The Office of the Vice President includes personnel who directly support or advise the vice president of the United States. The office is headed by the chief of staff to the vice president of the United States, currently Lorraine Voles. The office also provides staffing and support to the second gentleman of the United States. It is primarily housed in the Eisenhower Executive Office Building (containing the vice president's ceremonial office), with offices for the vice president also in the West Wing, the U.S. Capitol, and in the vice president's official residence.

History
The vice president has three constitutional functions: to replace the president in the event of death, disability or resignation; to count the votes of electors for president and vice president and declare the winners before a joint session of Congress; and to preside over the Senate (with the role of breaking ties). According to Roger Sherman, a Connecticut congressional cabinet member and Founding Father, if the vice-president did not maintain the role of president of the Senate, then another member would have to occupy the neutral position and thus would make the Senate disproportionate.  Vice presidents had few official duties in the executive branch, and were thus considered part of the legislative branch for purposes of salary. Salary for staff of the Office of the Vice President continues to be funded through both legislative and executive branch appropriations.

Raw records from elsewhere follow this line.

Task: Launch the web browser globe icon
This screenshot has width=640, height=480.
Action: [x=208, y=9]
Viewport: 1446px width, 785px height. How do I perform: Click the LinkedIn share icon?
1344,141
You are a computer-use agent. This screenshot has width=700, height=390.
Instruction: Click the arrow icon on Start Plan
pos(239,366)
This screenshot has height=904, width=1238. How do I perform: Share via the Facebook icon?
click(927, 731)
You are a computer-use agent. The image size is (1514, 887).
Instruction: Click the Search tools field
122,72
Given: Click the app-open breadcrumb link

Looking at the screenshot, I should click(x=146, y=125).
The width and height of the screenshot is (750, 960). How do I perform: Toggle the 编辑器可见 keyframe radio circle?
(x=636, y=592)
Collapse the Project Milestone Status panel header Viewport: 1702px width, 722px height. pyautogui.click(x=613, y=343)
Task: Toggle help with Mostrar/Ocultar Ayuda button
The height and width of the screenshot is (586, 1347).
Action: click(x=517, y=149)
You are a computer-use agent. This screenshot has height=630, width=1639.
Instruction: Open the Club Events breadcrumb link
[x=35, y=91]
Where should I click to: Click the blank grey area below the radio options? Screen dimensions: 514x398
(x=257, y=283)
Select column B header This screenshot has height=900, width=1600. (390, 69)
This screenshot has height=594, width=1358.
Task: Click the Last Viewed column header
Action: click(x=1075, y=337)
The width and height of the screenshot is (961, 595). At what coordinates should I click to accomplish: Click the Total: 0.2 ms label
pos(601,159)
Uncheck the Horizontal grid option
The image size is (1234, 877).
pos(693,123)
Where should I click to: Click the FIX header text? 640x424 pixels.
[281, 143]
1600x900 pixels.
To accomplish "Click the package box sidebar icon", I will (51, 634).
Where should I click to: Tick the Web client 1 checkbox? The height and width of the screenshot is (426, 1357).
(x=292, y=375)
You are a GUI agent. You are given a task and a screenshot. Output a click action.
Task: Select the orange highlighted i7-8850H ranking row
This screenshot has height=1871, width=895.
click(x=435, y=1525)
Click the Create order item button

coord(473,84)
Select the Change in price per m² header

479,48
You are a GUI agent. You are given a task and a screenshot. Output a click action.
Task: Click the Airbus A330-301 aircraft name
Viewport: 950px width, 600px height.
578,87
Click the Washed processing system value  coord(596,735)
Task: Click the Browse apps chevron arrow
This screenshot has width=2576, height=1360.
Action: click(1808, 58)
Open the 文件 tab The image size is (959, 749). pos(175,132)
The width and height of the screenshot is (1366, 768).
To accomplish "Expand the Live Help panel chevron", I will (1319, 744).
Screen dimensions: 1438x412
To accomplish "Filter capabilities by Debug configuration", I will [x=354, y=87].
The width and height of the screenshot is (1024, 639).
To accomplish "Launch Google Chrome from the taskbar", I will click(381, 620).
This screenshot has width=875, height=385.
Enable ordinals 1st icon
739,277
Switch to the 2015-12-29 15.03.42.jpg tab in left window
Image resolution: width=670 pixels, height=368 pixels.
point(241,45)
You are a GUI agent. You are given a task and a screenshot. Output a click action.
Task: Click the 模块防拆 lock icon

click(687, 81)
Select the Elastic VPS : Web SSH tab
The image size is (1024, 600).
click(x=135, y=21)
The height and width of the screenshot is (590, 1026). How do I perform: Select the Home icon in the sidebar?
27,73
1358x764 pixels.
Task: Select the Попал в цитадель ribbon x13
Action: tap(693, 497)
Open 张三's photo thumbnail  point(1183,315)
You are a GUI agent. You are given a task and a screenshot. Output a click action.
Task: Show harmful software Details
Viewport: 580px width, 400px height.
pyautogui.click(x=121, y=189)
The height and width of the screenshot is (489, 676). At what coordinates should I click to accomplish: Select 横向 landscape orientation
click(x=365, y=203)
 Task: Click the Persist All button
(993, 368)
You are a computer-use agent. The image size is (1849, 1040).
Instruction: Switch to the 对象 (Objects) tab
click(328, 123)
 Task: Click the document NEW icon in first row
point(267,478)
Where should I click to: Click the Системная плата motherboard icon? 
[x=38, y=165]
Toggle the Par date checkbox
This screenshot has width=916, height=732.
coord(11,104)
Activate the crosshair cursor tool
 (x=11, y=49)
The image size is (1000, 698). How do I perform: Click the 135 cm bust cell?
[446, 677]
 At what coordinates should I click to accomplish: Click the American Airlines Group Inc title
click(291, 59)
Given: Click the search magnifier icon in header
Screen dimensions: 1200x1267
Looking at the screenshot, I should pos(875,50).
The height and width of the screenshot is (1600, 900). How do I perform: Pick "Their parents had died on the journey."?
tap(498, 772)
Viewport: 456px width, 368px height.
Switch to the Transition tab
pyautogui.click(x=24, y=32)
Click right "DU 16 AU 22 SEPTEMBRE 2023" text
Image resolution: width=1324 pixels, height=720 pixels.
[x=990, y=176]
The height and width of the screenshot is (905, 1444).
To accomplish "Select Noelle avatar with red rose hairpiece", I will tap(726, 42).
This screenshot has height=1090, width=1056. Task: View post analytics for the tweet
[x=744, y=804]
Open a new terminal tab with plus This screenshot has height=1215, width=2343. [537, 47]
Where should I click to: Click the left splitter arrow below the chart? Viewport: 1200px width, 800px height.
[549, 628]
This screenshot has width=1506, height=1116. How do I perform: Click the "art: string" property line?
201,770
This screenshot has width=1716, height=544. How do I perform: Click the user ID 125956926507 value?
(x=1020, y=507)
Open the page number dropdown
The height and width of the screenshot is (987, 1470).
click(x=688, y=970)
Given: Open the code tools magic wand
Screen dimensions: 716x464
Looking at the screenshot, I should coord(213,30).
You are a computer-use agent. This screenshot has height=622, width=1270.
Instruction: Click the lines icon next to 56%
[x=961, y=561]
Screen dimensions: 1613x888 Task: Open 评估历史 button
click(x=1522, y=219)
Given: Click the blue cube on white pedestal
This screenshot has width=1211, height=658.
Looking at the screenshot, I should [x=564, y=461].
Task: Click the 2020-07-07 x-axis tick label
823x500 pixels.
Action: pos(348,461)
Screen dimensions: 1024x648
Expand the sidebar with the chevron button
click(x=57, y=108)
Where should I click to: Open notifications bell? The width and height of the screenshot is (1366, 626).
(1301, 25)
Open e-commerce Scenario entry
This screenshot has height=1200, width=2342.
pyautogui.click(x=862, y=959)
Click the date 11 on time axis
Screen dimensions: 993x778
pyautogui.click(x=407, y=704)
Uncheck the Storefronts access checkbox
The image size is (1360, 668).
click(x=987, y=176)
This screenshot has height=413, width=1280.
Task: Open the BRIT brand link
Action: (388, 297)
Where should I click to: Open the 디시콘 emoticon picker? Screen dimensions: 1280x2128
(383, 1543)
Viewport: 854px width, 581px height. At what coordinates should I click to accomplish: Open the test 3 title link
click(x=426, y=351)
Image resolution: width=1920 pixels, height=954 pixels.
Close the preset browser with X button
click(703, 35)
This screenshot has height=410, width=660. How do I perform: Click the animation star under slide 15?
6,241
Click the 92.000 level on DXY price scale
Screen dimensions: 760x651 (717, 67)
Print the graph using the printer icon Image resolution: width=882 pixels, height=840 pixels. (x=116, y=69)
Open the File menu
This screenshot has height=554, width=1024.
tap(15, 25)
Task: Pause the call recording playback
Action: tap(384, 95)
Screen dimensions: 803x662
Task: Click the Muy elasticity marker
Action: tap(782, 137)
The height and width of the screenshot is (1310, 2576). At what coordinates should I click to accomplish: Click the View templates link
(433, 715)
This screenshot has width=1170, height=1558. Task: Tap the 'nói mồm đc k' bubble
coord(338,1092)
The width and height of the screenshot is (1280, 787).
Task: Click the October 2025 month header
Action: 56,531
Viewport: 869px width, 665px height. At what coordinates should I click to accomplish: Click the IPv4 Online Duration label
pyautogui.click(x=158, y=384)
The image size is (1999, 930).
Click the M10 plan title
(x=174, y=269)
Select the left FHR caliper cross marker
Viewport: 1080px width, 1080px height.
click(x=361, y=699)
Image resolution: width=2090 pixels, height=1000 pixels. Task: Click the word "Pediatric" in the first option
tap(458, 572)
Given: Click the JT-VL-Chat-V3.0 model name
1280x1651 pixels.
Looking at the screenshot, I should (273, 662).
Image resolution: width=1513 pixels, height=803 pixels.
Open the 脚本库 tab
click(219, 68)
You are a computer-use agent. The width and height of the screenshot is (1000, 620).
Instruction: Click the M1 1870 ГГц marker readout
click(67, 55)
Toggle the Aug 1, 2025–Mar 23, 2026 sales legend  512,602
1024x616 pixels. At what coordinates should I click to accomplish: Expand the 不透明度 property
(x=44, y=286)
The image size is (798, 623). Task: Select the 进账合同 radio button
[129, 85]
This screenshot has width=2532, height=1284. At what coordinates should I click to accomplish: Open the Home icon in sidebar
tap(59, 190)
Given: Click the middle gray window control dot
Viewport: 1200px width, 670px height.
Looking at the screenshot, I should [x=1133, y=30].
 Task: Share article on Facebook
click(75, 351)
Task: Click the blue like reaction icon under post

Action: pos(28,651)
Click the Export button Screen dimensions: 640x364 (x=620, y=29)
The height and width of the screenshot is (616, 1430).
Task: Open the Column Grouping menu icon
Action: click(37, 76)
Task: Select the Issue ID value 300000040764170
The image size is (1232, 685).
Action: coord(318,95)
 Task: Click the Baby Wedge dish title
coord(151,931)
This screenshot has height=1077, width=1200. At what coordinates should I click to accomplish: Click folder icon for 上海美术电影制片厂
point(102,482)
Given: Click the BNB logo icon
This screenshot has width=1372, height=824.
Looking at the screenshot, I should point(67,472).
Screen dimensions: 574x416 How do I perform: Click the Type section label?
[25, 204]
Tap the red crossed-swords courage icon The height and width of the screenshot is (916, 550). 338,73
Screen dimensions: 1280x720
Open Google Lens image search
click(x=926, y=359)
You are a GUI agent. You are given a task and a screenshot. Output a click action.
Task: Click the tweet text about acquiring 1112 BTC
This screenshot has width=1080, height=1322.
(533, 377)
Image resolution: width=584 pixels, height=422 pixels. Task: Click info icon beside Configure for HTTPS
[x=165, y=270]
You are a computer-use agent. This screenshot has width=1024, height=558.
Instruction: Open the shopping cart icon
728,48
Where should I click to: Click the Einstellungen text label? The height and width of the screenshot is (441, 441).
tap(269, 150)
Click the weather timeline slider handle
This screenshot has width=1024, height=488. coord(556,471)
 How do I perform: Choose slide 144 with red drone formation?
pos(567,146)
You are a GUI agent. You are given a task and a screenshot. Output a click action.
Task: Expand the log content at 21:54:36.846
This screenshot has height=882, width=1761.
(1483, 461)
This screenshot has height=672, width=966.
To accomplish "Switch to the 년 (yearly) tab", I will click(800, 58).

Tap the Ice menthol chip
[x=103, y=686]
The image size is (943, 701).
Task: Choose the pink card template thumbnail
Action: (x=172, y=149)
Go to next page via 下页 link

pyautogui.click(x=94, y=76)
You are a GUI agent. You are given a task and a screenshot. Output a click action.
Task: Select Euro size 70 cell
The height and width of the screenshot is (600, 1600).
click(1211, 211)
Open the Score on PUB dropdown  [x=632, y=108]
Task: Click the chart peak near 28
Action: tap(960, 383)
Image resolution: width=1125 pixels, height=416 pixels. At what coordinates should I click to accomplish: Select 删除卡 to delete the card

For the first century and half of its history, the vice president had no staff other than a secretary and a personal assistant or two. This began to change with the 1939 Reorganization Act, which included an "Office of the Vice President" (who at the time was John Nance Garner), under the Executive Office of the President.

Vice President Henry Wallace was given actual executive duties during World War II, as was Alben Barkley, who became a member of the National Security Council in 1949.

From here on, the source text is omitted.